Exercise objective
Using the entries that follow, collect the lines where the word "record" appears.

Dataset entries:
● ● ●

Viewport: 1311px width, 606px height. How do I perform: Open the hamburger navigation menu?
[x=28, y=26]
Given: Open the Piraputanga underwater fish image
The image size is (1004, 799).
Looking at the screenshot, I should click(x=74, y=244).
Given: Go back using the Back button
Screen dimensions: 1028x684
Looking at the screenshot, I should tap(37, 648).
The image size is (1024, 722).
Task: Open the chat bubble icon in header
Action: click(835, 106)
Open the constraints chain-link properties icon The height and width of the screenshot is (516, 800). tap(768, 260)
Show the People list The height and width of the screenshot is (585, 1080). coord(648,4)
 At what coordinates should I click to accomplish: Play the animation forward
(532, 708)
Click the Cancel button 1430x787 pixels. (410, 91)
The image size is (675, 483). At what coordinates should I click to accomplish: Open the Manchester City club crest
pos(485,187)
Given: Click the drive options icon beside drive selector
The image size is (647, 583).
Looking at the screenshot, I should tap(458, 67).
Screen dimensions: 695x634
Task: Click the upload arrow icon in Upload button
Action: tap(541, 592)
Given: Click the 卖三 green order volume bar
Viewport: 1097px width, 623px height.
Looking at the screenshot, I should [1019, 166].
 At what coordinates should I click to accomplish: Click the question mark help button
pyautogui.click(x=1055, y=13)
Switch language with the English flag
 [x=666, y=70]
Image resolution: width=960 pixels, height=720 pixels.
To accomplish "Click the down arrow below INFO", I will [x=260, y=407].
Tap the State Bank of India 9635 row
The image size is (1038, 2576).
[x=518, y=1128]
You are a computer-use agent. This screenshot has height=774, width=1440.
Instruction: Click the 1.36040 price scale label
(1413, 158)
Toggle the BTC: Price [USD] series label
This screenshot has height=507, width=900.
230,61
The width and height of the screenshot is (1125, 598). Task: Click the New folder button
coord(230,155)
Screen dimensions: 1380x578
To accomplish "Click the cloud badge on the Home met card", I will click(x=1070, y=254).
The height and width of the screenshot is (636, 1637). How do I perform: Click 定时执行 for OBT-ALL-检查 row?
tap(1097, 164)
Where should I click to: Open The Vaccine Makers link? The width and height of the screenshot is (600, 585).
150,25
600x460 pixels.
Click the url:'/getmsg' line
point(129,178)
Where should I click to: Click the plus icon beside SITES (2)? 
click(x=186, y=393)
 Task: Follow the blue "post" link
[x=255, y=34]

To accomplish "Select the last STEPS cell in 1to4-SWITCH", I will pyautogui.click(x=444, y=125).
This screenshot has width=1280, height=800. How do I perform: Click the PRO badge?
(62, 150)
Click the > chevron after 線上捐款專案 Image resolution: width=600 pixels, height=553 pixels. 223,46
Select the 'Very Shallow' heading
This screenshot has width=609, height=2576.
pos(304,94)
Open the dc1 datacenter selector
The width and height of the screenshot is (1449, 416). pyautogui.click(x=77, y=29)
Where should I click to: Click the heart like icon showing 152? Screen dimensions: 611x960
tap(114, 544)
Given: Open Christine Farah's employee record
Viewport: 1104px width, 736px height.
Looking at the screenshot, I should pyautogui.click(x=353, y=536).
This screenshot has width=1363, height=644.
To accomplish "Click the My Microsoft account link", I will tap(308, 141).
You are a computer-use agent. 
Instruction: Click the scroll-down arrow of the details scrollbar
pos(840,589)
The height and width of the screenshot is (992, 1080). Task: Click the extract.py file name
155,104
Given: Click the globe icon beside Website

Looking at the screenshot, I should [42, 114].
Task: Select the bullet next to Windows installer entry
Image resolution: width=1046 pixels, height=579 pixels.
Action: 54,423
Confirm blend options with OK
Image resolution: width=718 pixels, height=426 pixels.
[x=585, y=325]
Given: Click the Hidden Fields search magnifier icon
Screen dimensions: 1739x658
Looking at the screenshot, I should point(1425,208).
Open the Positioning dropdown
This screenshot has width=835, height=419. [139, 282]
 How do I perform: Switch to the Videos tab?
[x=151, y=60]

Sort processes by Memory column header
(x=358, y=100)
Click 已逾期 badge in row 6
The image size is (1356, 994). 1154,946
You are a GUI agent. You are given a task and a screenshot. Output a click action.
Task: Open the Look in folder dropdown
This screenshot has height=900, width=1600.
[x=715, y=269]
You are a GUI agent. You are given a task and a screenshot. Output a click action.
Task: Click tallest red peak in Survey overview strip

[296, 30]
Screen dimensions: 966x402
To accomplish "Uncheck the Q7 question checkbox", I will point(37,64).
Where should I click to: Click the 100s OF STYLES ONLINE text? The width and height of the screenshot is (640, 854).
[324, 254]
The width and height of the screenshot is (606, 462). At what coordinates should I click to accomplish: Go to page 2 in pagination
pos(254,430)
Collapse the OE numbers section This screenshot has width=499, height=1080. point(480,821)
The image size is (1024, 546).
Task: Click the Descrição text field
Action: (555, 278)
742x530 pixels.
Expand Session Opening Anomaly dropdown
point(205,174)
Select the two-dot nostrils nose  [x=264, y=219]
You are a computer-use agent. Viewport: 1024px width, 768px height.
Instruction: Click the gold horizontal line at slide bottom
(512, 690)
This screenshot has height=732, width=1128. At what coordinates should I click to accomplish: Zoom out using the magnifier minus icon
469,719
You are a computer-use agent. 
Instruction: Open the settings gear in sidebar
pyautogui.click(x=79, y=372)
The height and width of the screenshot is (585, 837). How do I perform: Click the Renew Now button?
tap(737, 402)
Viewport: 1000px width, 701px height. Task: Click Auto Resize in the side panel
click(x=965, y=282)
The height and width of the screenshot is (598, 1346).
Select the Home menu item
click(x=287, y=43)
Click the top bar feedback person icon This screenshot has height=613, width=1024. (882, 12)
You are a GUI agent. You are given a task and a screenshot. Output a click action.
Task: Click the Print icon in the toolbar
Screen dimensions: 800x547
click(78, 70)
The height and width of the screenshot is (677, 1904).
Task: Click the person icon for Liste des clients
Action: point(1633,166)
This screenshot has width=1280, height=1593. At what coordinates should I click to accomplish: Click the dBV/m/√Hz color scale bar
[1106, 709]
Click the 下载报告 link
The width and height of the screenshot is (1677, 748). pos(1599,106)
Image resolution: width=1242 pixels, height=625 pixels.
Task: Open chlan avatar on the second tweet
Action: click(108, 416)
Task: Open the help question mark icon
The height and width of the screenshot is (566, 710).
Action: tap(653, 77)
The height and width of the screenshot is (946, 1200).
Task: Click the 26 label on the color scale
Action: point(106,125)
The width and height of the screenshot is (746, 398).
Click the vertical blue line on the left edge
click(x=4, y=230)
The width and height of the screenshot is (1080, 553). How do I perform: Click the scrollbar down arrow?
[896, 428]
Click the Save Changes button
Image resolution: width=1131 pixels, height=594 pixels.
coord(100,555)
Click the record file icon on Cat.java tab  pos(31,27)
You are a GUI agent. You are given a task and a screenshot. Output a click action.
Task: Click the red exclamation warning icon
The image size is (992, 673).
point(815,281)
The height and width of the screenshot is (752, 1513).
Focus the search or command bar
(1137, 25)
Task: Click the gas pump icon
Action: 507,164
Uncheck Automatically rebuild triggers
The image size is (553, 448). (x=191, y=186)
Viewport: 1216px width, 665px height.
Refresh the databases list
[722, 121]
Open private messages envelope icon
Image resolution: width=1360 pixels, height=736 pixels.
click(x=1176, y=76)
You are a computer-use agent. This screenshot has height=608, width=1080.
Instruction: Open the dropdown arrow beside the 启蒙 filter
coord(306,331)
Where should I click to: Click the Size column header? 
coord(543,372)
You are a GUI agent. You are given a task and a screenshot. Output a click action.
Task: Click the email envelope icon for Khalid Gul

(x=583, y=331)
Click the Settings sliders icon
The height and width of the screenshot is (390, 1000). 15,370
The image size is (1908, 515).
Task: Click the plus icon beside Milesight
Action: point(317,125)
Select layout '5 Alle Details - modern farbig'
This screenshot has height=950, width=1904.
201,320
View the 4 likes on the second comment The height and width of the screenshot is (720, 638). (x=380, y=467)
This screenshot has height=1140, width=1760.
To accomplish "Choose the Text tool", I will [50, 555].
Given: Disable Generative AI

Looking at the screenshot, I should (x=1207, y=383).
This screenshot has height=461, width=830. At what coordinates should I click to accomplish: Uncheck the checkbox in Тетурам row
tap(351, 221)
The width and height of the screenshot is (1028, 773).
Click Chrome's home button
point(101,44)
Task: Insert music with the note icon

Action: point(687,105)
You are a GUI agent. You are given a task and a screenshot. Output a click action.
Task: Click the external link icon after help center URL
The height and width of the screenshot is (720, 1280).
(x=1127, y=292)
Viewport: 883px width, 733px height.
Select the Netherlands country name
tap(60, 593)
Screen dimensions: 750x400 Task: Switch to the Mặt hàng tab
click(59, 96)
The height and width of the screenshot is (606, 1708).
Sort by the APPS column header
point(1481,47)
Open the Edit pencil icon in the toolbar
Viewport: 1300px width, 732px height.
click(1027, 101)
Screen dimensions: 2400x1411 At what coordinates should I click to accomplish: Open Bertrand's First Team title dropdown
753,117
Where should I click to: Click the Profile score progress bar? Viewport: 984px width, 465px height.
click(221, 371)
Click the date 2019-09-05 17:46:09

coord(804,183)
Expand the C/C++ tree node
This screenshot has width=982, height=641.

● ● ●

Exercise result
Given: Open Christine Farah's employee record
Click the record file icon on Cat.java tab  pos(31,27)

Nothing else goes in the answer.